Pour commencer, voici un cran aigu assez classique, sur le devant gauche d’une veste croisée :
Première variante : au lieu de prolonger le col jusqu’à frôler le revers, comme on le voit le plus souvent, on peut l’arrêter un peu avant, comme ici (cran aigu, col décollé) :
C’est un détail que l’on voit rarement, mais qui reste très classique, et tout à fait dans la tradition tailleur. C’est d’ailleurs un « signe » de bonne facture. Je m’explique : lorsque l’on réalise le cran précédent, on attache le col et le revers à l’aide d’une petite bride, ou encore d’un petit point de chausson, pour éviter qu’ils ne s’écartent avec les mouvements. Cette petite bride « tenant » le revers, elle peut aussi servir à « rattraper » un revers mal entoilé, dont la pointe aurait tendance à décoller de la poitrine, ou encore qui roulerait mal et qui ne tiendrait pas naturellement sa place. Enfin, si l’on peut parler de « naturel » quand il s’agit de l’art du tailleur.

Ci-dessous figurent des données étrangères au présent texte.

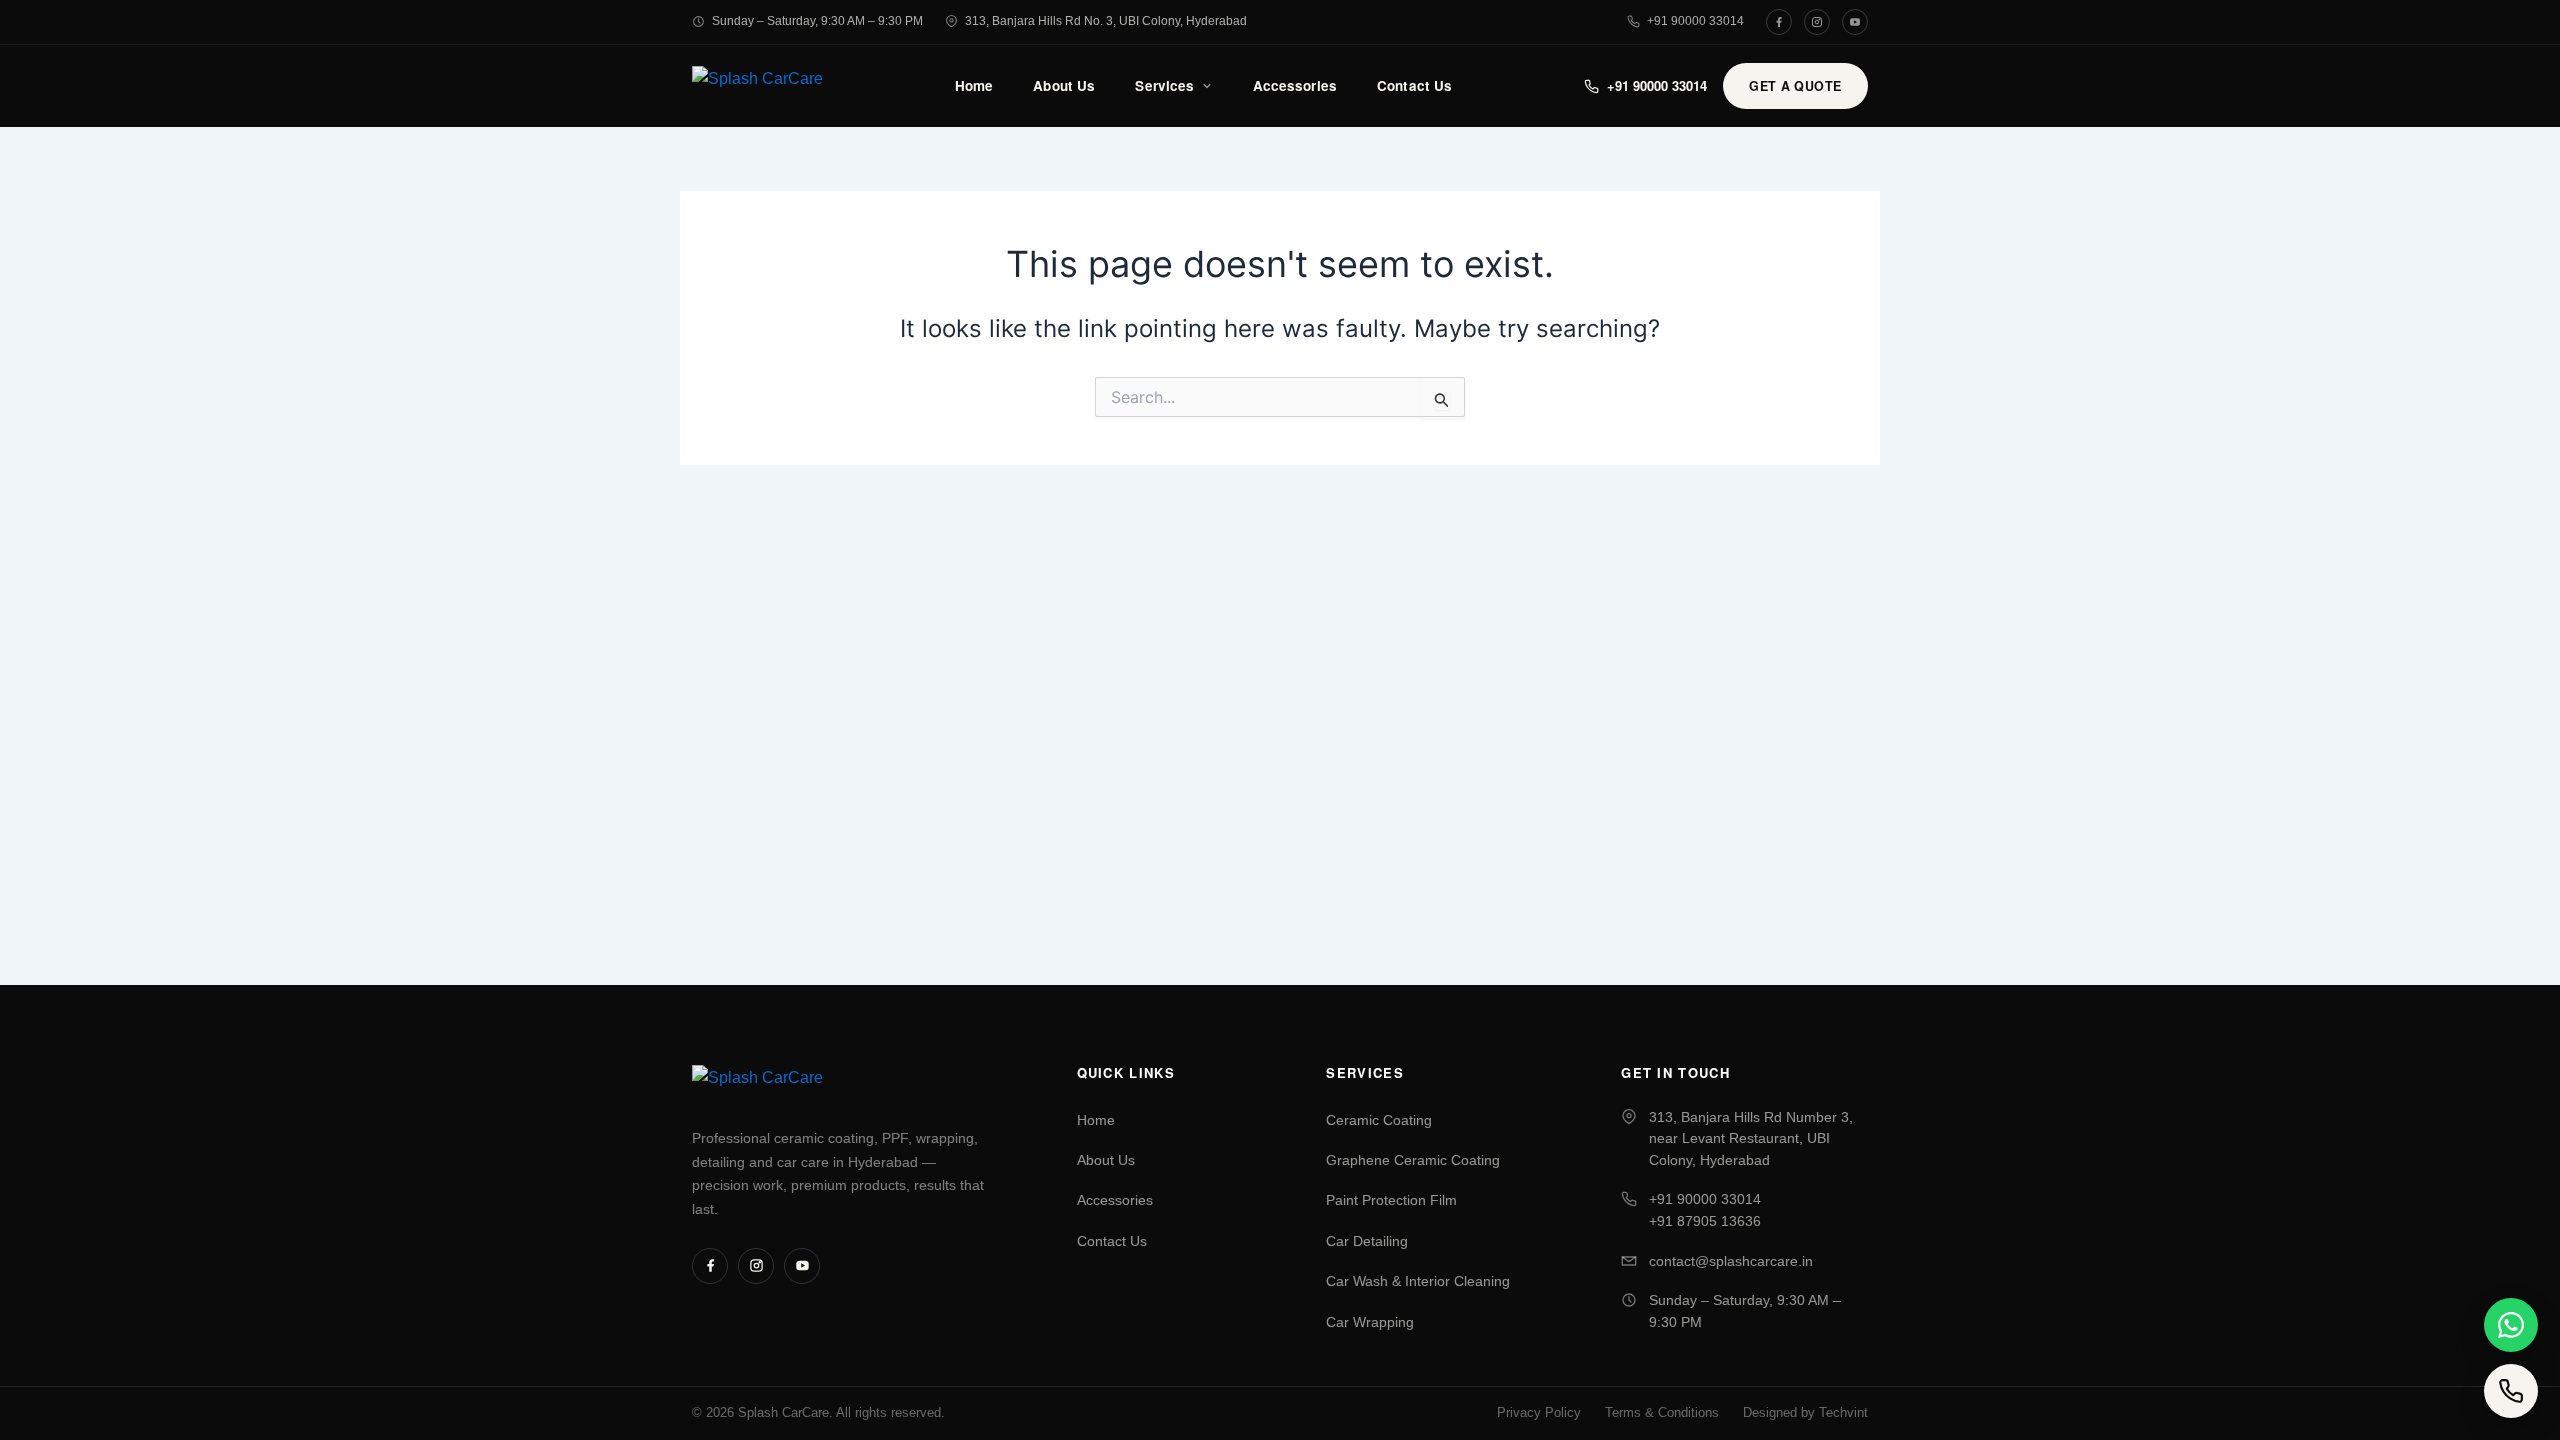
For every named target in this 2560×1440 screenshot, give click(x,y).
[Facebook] (1779, 22)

Lorsque le col et le revers sont décollés, impossible de les solidariser. Il faut donc que le seul travail d’entoilage maintienne les choses en place, et notamment cette pointe de revers si volatile. Cela nécessite non seulement que le revers soit entoilé (ce qui est bien entendu le cas en travail tailleur, mais aussi dans certaines fabrications industrielles dites « semi-entoilées »), mais aussi qu’un soin particulier soit porté à la réalisation dudit entoilage pour galber le revers et faire rouler la pointe afin qu’elle reste fermement appuyée à la poitrine.
Il faut aussi que le col soit parfaitement ajusté au revers : impossible de tricher pour tenter de dissimuler un col trop long ou trop court.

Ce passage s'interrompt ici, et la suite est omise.